Non sono solo i virus ad allontanare le persone tra loro. Molto prima dell’arrivo di Covid-19, siamo un po’ tutti stati lontani tra noi. Lo siamo ancora, sempre divisi tra visioni della società che non possono collimare, tanto meno arrivare a sintesi. Finché tutto ciò rimane nella normale dialettica politica e sociale, ci si può definire una “buona democrazia borghese” (lasciatemi usare questi vetusti termini!), dove anche ai tempi del colera – come racconta Garzia Marquez – ci si incontrava pur nelle diversità e si veniva separati dai genitori che volevano mantenere intatto lo status dei propri casati.
Ma l’Italia ha rischiato e rischia, Coronavirus Covid-19 a parte, di essere da tempo un Paese dove la distanza tra i cittadini è ampia per un odio e un disprezzo frutto di tanti pregiudizi e recriminazioni che hanno la loro origine da una mancata comprensione della storia, quindi della Costituzione, quindi delle fondamentali regole morali, civili e sociali per stabilire una vita comune, una vita “nazionale“.
Più grande ancora è stata fino ad oggi (ma si sa… “In disgrazia addio orgoglio“) la distanza tra i cittadini e le istituzioni. Serviva un virus per far stringere gli italiani attorno al governo e alla Protezione civile, superando certe barriere e provando a a far convivere la giusta e anche severa critica politica con la altrettanto giusta collaborazione al benessere del Paese, mediante l’applicazione individuale (e collettiva) delle norme previste.

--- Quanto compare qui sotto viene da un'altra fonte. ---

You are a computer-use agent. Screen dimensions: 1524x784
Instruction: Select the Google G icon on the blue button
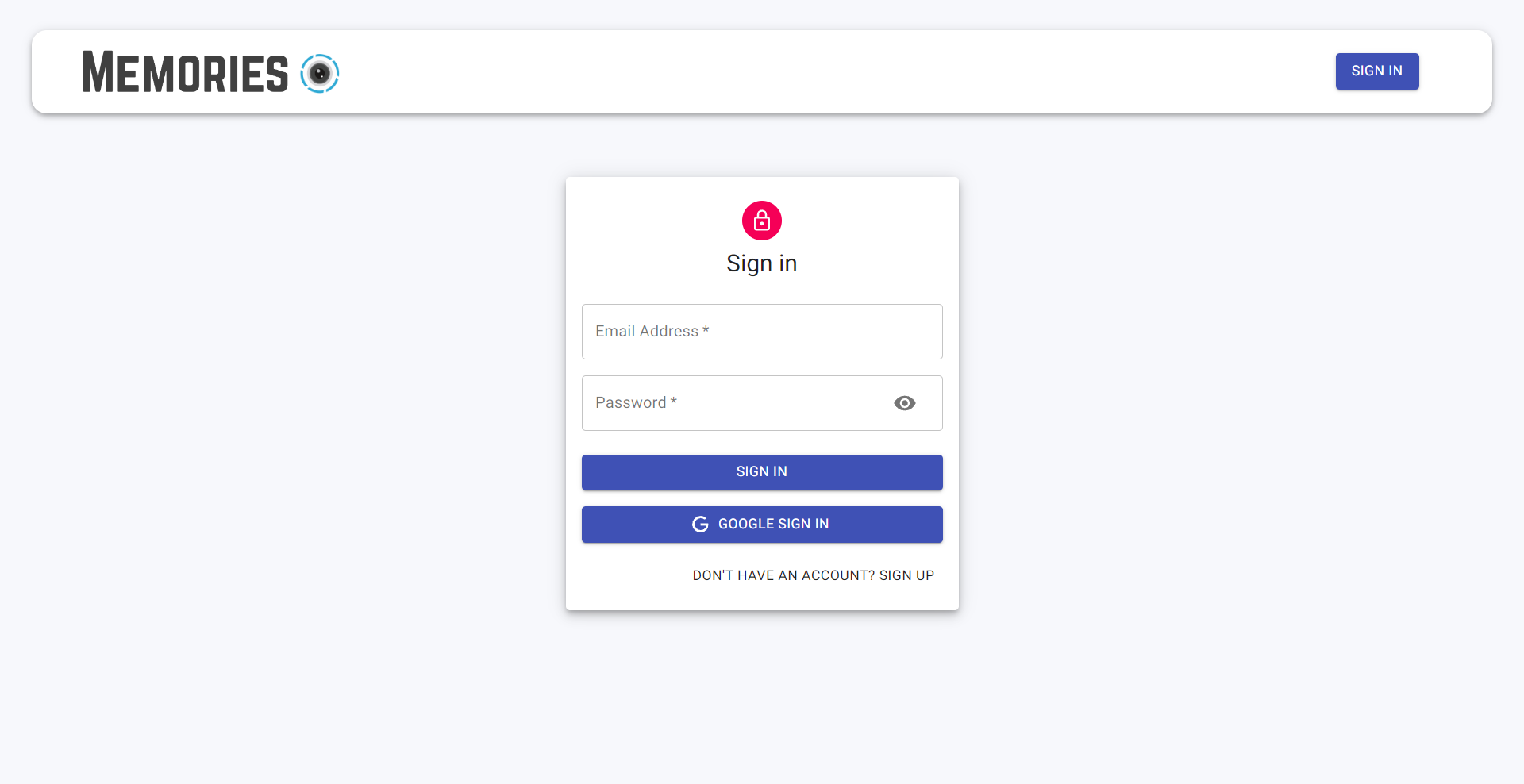(x=700, y=525)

Può darsi che ancora una volta il vecchio detto abbia un qualche valore: “Non tutte le disgrazie vengono per nuocere“. Ma, statene certi, quando l’emergenza sarà passata, questa forma di “unità nazionale” cesserà di esistere e torneremo a fronteggiarci come prima. Chissà se con un po’ di umiltà nel descrivere le nostre opinioni o se con maggiore virulenza… I sovranisti sono pronti a scommettere.